In sixth grade, many students begin studying preliminary physics concepts; different types of energy are an important component to understanding these. The two most basic energy types are potential and kinetic energy. Potential energy is stored energy that can happen or is waiting to happen but hasn't been activated yet. Kinetic energy is that energy in motion, once it has been released. The difference between these types of energy is easily demonstrated through simple activities. At the sixth-grade level, it is usually best to keep the concepts simple and basic, setting the stage for future investigation of energy.
Potential and Kinetic Energy: Jumping Jacks
Have students assume a standing X position, with arms above their shoulders in a wide V and legs apart in an inverted V. Tell them to hold the position, and explain that they are exemplifying potential energy, just waiting to be converted into kinetic energy -- energy in motion. Allow them to do a jumping jack. Explain that, as they move, they're creating kinetic energy; at each pause, however short, their bodies are holding potential energy.
Potential Energy: Chemical Energy
For an interactive and messy experiment that sixth graders will love, demonstrate the relationship of potential energy and chemical energy using vinegar and baking soda. Explain that vinegar and baking soda are made of molecules that contain potential energy in their chemical bonds. Mix half a cup each of water and vinegar in a plastic flask with a cork; put a teaspoon of baking soda in a coffee filter, insert it in the flask, cork quickly and move away. The energy created -- kinetic energy created when chemical interaction converts potential energy -- will blow the cork right off the flask. For a less messy -- but also less dramatic -- experiment, pour vinegar over a pile of baking soda and watch the energy conversion occur.
Potential Energy and Gravity
A bouncing ball is an interesting way to demonstrate a rapid conversion from potential to kinetic energy and back, created by gravity. Allow students to hold a ball over their heads, let it bounce off the pavement and allow it to continue bouncing. Explain that gravity is the force that converts the ball's potential energy to kinetic energy; when it hits the pavement, it possesses potential energy for an instant, and then the force of the ground converts it to kinetic again as it bounces upward.

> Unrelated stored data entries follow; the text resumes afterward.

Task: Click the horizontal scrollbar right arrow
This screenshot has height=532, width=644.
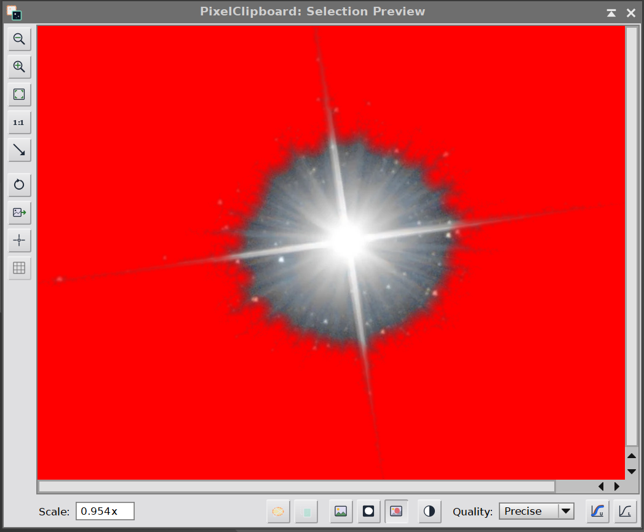Action: pyautogui.click(x=617, y=487)
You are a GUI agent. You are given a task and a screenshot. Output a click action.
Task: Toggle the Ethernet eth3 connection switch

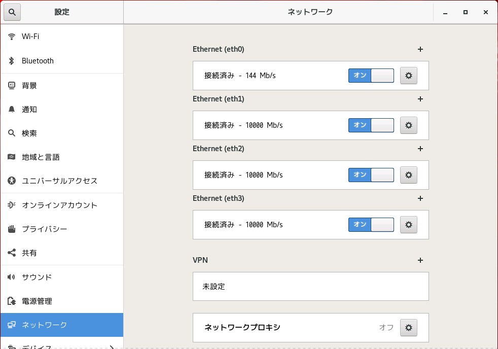[371, 225]
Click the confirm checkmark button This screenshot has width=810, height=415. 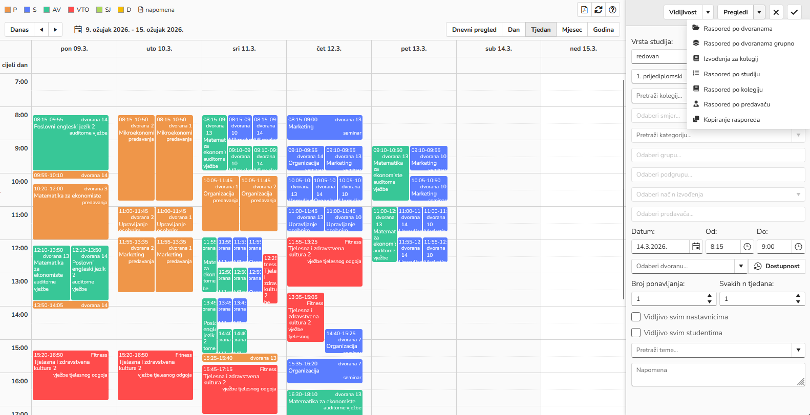[x=794, y=12]
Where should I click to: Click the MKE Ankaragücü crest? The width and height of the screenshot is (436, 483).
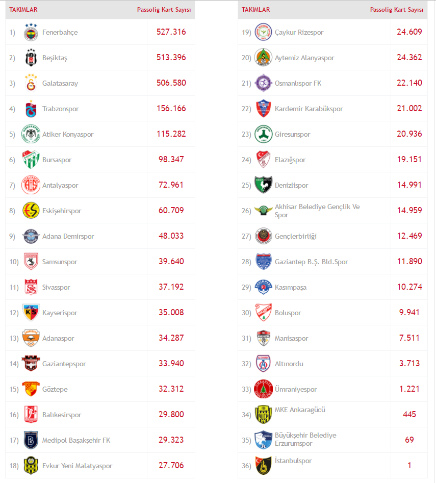pyautogui.click(x=263, y=415)
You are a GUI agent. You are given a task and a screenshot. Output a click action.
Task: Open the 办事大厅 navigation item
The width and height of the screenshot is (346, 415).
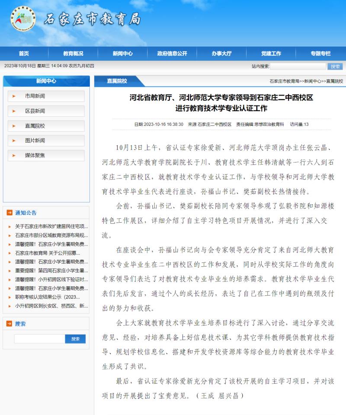221,54
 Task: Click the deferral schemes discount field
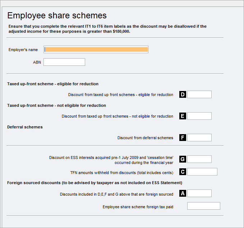point(199,138)
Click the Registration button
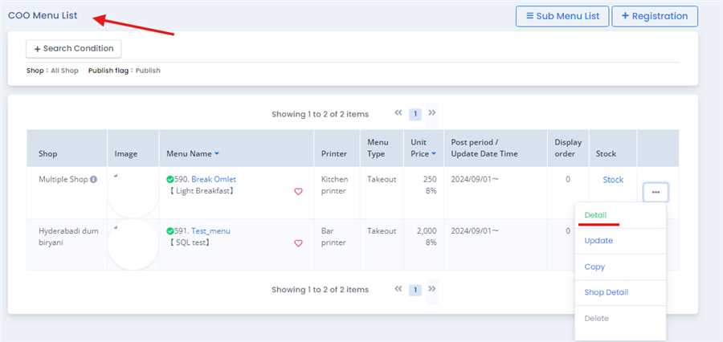The height and width of the screenshot is (342, 723). [x=654, y=16]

Potential and Kinetic Energy: Rubber Band
Rubber bands provide an excellent vehicle for explaining potential energy to sixth-grade students. Give a rubber band to each student. Ask them to hold it tightly and stretch it almost as tightly as possible. Explain that the stretched rubber band exemplifies potential energy, which they can feel in the tension as the rubber band pulls against their hands. Then let them let go of the rubber band -- pointing it at the wall and not at each other. Explain that movement in the rubber band demonstrates potential energy being converted to kinetic energy.